Topographic image of the Escherichia coli sample corrected by the proposed method. The color of the substrate in the image is basically the same, which demonstrates that the sample surface is flat and level. Moreover, the color of the corrected cell area is also more uniform, indicating that the height change of the cell topography is smoother.

Materials Applications

Surface Core Hole Electron Energy-Loss Fine Structure in MgO: Experiment and Theory

by BG Mendis, Microsc Microanal | https://doi.org/10.1017/S1431927621012691.

The fine structure in electron energy loss spectroscopy (EELS) core edges is used to “fingerprint” the bonding environment and electronic structure of a solid. With a focused electron beam, local electronic structure changes, such as at an interface, can be measured. Often, however, EELS edges are distorted by the core hole, that is, the positive charge left behind in the ionized atom. Core hole screening by electrons in the solid will be different for EELS spectra acquired at an interface compared to the bulk material. This is evident in O K-EELS spectra acquired from the interior and free surface of MgO smoke cubes. The latter shows extra intensity at the edge onset (Figure). An electrodynamic model is used to calculate core hole screening in the bulk and free surfaces of MgO. It is shown that the pre-edge intensity is largely due to reduced core hole screening, rather than surface electronic states. This demonstrates the importance of the local dielectric environment on the measured EELS edge shape.

O K-EELS edge shapes acquired from the interior (“Bulk”) and free surfaces (“Left/Right face”) of a MgO smoke cube. The latter shows extra intensity at the edge onset (arrowed feature), largely due to reduced core hole screening at the free surface.

Techniques Development

Developing and Evaluating Deep Neural Network-Based Denoising for Nanoparticle TEM Images with Ultra-Low Signal-to-Noise by JL Vincent, R Manzorro, S Mohan, B Tang, DY Sheth, EP Simoncelli, DS Matteson, C Fernandez-Granda, and P Crozier, Microsc Microanal | https://doi.org/10.1017/S1431927621012678.

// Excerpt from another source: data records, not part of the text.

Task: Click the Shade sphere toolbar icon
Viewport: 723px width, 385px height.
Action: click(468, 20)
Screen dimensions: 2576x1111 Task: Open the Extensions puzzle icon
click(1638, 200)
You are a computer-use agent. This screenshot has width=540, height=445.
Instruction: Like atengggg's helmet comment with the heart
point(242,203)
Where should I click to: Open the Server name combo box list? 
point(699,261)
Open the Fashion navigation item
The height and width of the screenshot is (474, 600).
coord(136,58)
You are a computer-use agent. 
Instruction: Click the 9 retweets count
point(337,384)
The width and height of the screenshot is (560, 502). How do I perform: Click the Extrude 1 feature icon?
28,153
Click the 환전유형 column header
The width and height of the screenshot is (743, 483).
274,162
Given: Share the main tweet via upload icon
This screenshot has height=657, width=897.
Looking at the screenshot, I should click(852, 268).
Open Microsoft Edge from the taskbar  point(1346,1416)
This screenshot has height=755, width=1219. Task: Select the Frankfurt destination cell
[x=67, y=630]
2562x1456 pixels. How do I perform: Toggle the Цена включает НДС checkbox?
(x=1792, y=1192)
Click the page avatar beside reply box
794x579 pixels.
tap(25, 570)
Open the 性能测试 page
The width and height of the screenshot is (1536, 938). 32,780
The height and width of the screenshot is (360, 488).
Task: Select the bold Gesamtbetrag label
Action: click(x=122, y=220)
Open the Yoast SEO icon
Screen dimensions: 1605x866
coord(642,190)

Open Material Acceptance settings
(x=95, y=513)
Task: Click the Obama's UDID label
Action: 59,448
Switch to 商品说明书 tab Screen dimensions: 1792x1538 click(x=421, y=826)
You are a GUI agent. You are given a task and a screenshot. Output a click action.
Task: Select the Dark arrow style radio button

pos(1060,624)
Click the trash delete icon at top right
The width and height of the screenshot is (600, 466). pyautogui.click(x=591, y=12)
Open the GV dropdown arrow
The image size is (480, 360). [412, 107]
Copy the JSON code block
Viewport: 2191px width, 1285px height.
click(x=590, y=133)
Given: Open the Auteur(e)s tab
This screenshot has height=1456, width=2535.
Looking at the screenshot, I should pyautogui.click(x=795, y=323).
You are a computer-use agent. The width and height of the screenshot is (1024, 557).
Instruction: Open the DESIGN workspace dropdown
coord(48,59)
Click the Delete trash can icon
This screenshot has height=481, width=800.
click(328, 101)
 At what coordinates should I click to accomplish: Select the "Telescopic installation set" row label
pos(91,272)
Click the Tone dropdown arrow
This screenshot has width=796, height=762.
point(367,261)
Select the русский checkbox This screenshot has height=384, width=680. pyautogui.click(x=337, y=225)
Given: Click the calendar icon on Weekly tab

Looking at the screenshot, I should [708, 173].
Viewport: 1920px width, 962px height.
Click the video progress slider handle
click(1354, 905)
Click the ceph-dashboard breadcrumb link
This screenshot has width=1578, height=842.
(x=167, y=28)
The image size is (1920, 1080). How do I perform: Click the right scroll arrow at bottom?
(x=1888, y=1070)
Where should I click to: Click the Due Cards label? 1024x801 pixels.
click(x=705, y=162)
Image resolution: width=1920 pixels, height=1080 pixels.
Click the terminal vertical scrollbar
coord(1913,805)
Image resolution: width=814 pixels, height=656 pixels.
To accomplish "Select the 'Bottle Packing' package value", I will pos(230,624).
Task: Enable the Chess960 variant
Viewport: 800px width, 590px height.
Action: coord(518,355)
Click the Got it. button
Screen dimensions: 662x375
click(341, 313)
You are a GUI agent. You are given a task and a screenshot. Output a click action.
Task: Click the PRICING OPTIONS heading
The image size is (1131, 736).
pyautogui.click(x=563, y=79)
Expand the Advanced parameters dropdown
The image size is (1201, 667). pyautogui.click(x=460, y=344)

A supervised convolutional neural network has been developed to denoise atomic-resolution transmission electron microscope (TEM) images. The dataset, consisting of a CeO2-supported Pt nanoparticle, has been recorded using a direct electron detector, where the signal of the extremely fast acquisitions is limited by Poisson noise. The proposed network, trained over a wide range of simulated TEM images, has been demonstrated to outperform state-of-the-art denoising methods on both simulated and experimental data (Figure). An extensive analysis of the different factors contributing to the performance of the network has been described, including the features and geometry of the TEM images and the size of the network's receptive field. Finally, to verify the performance, we have designed an approach based on the log-likelihood ratio test that provides a quantitative measure of the agreement between the noisy observation and the atomic-level structure in the network-denoised image. The development of such machine learning-based tools for TEM image denoising opens up the possibility of characterizing time-resolved and beam-sensitive materials.

A representative noisy simulated image along with a denoised image output by the network. After denoising, a spurious atomic column appears at the arrowed site, which shows a large negative value in the likelihood map. Scale bar = 1.0 nm.